Questions on the material.
- a) Which geographic locations does the passage on mushroom bioremediation name?
- b) Can you continue the passage on mushroom bioremediation from its last sentence?

#### Provided passage ####

Saturday, 9 January 2010
Friday, 8 January 2010
The problem with oil spills is that the detergents used to clean up the shoreline and shallows following these disasters can be as damaging as the oil itself. Indeed there is some evidence that the recovery of untreated shoreline is as rapid as the recovery of treated shoreline. This is where mushrooms – with a little help from matted hair – come into play:
“In the aftermath of the Cosco Busan oil spill in San Francisco Bay last November, woven mats of human hair were used to absorb the oil from the beaches. Oyster mushrooms were layered between the oil-soaked mats and allowed to work their magic.
In just 12 weeks, the mushrooms consumed the oil and the hair, turning the whole mess into soil. When you think about the fact that the hair waste from salons usually goes into landfill and that oil from oil spills is generally incinerated after it’s cleaned up, this is an improvement on a massive scale”
Pretty impressive stuff – both as an example of recycling and also as a use for mushrooms. The search for applications for this mycological marvel continued and in Fort Bragg, California an experiment got under way to see if mushrooms could be used to remove dioxins and other contaminants from the soil. The project is led by Paul E. Stamets (pictured above), author of “Mycelium Running: How Mushrooms Can Help Save the World.” The mushrooms used were local and applied naturally:
“Quick to caution against easy remedies — “I am not a panacea for all their problems” — he said he had hope for cleaning up dioxin and other hazardous substances on the site. “The less recalcitrant toxins could be broken down within 10 years.”
At least two dioxin-degrading species of mushroom indigenous to the Northern California coast could work, he said: turkey tail and oyster mushrooms. Turkey tails have ruffled edges and are made into medicinal tea. Oyster mushrooms have domed tops and are frequently found in Asian food.”
Now there are some problems – this mushroom-based bioremediation is slow and many of the possible benefits remain unproven. However, given the amount of contaminated land and the environmental cost of current remediation methods (chiefly the removal of contaminated soil from the site and its dumping elsewhere), this mycological bioremediation represents real progress.

#### Material shown ####

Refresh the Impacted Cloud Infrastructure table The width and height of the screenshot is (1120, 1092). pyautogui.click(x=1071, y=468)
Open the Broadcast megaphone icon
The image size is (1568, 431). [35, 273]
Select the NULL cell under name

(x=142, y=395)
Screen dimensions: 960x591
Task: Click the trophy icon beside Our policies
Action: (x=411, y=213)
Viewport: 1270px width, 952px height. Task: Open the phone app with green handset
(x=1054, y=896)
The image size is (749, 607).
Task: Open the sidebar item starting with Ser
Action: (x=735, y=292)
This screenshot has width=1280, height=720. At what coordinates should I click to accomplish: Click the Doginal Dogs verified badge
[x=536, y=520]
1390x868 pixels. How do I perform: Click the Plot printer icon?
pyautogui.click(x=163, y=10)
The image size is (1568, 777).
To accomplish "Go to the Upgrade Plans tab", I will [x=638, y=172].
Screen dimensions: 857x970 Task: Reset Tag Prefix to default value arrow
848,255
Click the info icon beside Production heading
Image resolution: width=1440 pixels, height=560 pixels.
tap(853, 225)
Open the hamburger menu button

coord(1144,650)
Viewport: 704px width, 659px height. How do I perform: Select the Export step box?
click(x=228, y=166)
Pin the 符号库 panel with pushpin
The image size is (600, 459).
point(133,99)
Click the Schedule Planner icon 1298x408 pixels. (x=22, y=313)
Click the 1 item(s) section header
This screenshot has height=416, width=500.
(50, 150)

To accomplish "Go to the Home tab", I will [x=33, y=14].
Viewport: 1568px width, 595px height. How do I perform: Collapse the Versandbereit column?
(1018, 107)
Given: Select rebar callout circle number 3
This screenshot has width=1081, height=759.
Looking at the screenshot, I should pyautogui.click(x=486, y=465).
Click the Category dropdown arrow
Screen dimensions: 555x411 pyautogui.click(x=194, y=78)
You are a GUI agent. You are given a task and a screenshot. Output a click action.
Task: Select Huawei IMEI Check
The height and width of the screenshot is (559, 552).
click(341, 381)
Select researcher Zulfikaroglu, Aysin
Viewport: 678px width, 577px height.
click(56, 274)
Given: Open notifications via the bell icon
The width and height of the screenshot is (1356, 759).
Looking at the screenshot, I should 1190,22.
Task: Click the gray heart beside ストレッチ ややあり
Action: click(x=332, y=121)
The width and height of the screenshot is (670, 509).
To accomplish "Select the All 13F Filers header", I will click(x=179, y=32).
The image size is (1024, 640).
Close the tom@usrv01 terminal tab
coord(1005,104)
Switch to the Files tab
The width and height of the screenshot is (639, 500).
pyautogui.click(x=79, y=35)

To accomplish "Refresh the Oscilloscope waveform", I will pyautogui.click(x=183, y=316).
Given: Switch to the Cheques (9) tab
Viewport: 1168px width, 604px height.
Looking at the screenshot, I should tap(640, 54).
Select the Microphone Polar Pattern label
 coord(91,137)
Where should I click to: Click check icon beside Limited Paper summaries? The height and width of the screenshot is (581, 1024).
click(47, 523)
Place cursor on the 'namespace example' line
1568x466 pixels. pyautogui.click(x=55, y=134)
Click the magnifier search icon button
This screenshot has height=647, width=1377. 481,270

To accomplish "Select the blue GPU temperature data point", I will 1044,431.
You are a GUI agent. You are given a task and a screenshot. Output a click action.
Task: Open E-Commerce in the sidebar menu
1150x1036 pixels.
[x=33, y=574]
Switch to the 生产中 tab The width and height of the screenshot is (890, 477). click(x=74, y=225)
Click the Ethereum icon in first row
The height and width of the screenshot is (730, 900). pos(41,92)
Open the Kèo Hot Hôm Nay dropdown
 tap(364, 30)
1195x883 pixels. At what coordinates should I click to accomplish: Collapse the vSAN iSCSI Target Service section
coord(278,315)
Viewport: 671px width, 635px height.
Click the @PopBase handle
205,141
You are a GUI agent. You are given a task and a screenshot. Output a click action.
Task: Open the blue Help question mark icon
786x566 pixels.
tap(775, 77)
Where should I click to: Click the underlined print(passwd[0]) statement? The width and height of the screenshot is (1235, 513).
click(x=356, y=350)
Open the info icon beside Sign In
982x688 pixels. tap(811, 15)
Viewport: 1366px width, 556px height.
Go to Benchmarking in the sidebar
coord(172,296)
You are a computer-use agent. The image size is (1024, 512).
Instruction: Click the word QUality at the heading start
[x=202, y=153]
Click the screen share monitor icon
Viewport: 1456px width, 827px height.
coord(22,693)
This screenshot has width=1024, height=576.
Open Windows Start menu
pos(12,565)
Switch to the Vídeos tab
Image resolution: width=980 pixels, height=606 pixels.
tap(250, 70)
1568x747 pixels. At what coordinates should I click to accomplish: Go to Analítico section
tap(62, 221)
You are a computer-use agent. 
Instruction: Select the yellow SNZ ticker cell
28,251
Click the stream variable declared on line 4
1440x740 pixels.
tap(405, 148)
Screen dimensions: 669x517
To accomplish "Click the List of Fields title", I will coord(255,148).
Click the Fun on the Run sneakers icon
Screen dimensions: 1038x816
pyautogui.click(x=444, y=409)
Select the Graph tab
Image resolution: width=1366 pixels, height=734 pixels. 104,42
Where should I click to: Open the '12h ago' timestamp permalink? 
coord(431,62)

####

Exercise responses.
- a)
- San Francisco Bay
- Fort Bragg, California
- the Northern California coast

- b)
And Paul Stamets continues to make the case for the importance of fungi to the planet from his Fungi Perfecti business:
“Covering most all landmasses on the planet are huge masses of fine filaments of living cells from a kingdom barely explored. More than 8 miles of these cells, called mycelia, can permeate a cubic inch of soil. Fungal mats are now known as the largest biological entities on the planet, with some individuals covering more than 20,000 acres. Growing outwards at one quarter to two inches per day, the momentum of mycelial mass from a single mushroom species staggers the imagination. These silent mycelial tsunamis affect all biological systems upon which they are dependent. As they mature and die back, panoply of other fungi quickly come into play. Every ounce of soil does not host just one species, but literally thousands of species of fungi. Of the estimated 1–2 million species of fungi—about 150,000 species being mushrooms—we have catalogued only about 50,000, of which 14,000 have been identified with a species name. The genetic diversity of fungi is vast by design, and apparently crucial for life to continue.”
Put simply mushrooms are essential to the creation and maintenance of soil – we should cherish and encourage fungi. Without them the world would be a barren – and less tasty – place.